Parallel Algorithms

When computers became commodity hardware and storage became incredibly cheap, we entered the era of so-call "big" data. Most definitions of big data will include something about not being able to process all the data on a single machine. Distributed/parallel computing is required for such large datasets.

Getting an algorithm to run on data spread out over a variety of different machines introduced new challenges for designing large scale systems. First there are concerns about the best strategy for spreading that data over many machines in an orderly fashion. Resolving ambiguity or disagreements across sources is sometimes required.

The adage "take your computation to where your data lives" best encapsulates the most major change to coding in the era of big data. Traditionally, one might query a database, read the results to their local machine, and then run some algorithm on that data. Instead, the Map-Reduce framework was born. Later technologies like Spark sit on top more fundamental systems and provide users a highly optimized, straightforward way to derive insights.

While a lot has been written and shared about scaling up computer infrastructure to handle more in parallel, not as much attention has been paid to the computational complexity perspective on parallel algorithms.

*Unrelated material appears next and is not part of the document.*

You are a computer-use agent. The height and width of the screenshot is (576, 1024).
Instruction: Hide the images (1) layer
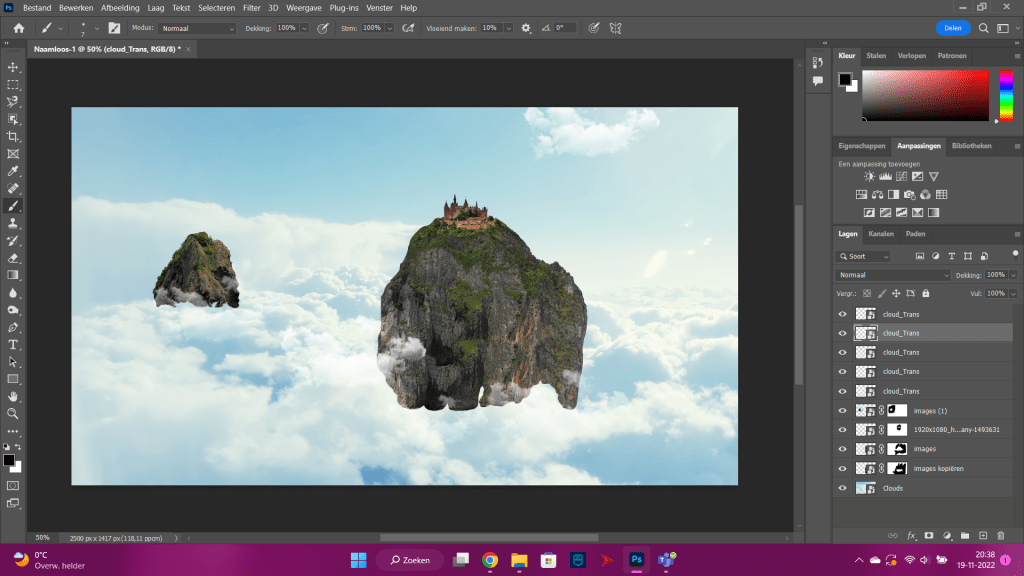[x=842, y=411]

Are there certain problems which can be solved in polynomial time by a cluster of parallel computers that cannot be solved in polynomial time by a single-threaded system? Currently, we do not know. At a high level this is similar to the open conjecture P vs NP. We call this question NC vs P or P = NC?

NC stands for Nick's class, named after one of the most influential researchers in this area, Nick Pippenger. If you read the formal definition of NC, it is the set of problems that are efficiently solvable by circuits with polylogarithmic depth and polynomial size. I'll break down each piece of that independently.

"Efficiently solvable" should be an idea you already understand if you've been listening to recent episodes of Data Skeptic. It means that the runtime depends on the length of the input. As the input size given to the program increases, the runtime will also increase, but the rate at which it increases will be no worse than some polynomial number of steps in the size of the input, perhaps n^{2} for some input of size n.

But what does efficiently solvable mean for a circuit? Circuits are a little different, at least in their formalism, than algorithms. Circuits have some fixed number of inputs, not a variable length like a Turing Machine. In the context of circuits, we assume that there exists some circuit that is specially designed for each particular input length you might try. It's call a circuit family. If you had one, to use it, you'd first measure the size of your input, find the corresponding circuit that's useful for that length, and then feed your input into the circuit, and observe the output. In this way, we consider the number of gates in a circuit as well as the depth of these gates.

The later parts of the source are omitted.